Но командир не послушался.

— Власть рабочих и крестьян, — ответил он, — счастье для голодных и босых. Пусть одеваются в шелка!

— Ой бой! — покачал головой старик. — Зачем так шутить. За весельем горе идет…

Нет, командир не шутил и не веселился. Лицо его было сурово, а глаза светились добрым огнем. Ведь он считал, что творит счастье, ради которого не раз шел в бой, не щадил своей жизни. Имеет же он право увидеть бедняка в богатом наряде!

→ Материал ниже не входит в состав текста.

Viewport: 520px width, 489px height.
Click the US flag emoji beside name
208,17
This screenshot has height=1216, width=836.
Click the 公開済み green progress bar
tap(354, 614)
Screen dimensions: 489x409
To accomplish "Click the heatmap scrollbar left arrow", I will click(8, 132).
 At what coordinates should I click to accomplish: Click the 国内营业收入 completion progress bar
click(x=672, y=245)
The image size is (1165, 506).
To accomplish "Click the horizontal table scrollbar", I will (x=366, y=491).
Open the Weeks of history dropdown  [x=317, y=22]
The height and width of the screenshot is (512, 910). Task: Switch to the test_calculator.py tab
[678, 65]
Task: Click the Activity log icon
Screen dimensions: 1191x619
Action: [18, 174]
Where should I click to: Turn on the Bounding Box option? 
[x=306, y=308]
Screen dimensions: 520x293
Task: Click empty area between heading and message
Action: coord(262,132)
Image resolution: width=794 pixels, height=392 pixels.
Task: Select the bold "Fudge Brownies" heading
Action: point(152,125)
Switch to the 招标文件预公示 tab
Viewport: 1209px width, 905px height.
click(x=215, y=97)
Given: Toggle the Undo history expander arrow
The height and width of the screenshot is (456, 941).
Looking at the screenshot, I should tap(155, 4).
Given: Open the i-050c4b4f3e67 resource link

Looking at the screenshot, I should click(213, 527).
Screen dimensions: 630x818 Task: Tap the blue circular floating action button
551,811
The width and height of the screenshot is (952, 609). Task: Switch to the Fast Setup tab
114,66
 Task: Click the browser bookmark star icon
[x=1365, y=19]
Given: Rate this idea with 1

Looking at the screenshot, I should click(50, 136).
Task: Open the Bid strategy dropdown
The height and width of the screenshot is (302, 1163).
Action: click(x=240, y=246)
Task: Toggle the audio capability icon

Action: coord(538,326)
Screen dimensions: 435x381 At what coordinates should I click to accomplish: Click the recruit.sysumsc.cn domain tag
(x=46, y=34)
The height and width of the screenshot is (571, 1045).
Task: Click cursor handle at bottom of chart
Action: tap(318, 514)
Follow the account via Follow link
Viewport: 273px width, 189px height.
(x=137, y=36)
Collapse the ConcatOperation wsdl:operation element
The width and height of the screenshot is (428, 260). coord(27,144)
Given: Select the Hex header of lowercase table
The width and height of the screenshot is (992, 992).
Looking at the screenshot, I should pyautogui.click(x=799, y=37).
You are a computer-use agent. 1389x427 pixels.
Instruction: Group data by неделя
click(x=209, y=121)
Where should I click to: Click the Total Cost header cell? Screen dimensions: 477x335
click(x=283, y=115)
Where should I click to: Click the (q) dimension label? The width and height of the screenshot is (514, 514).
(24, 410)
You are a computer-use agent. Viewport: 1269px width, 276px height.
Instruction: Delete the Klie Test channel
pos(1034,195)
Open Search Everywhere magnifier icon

— Переодевайтесь! — скомандовал командир.

И баи и байгуши подчинились.

Толпа шумела и смеялась, глядя, как баи снимают свои дорогие чапаны и напяливают рваные халаты, как они воротят носы от рубищ и брезгливо плюются. Поистине это было великое посрамление богатеев.

Бедняки не решались дотронуться до шелка и кисеи. Тогда командир взял байские халаты и укрыл ими плечи батраков, перепоясал их тощие животы дорогими поясными платками, водрузил на головы белоснежные чалмы.

Базар бушевал, как море. И хохот, и крики восторга, и удивление, и ругань — все перемешалось. Бойцы сели на коней и торжественно проводили наряженных в дорогие одежды бедняков до их скромных хижин, простились с ними и ускакали.

Едва скрылись из виду красноармейцы, как кишлак притих. Базар обезлюлел. Жители торопливо попрятались в свои дома. Они ждали расправы.

И действительно, расправа наступила скоро. Байские доносчики сообщили Ишмату-курбаши о происшествии, и тот помчался в Юлгунзар отстаивать честь своих собратьев. Он сам был крупным землевладельцем Кокандского уезда и посрамление баев расценил как унижение всей местной знати. Басмачи, словно легавые, обшарили кишлак, разыскали батраков и поволокли на площадь. Байская одежда была немедленно сорвана с них и возвращена хозяевам. На сей раз байгушей раздели уже донага и, привязав к бревнам, стали избивать нагайками. Напрасно бедняки доказывали, что они ни в чем не виноваты, что халаты-де им вовсе не нужны. Ишмат-байбача и слушать их не хотел. Оправдания не играли никакой роли — он не наказывал байгушей, а мстил за поругание чести баев.